Pick out and copy every line of the material that contains the word "Step".

— Start of SUPPLIED MATERIAL —

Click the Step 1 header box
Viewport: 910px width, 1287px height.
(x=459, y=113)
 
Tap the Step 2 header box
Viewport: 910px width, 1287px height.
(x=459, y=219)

— End of SUPPLIED MATERIAL —

• COMPLETE RESPONSE:
Click the Step 1 header box
Tap the Step 2 header box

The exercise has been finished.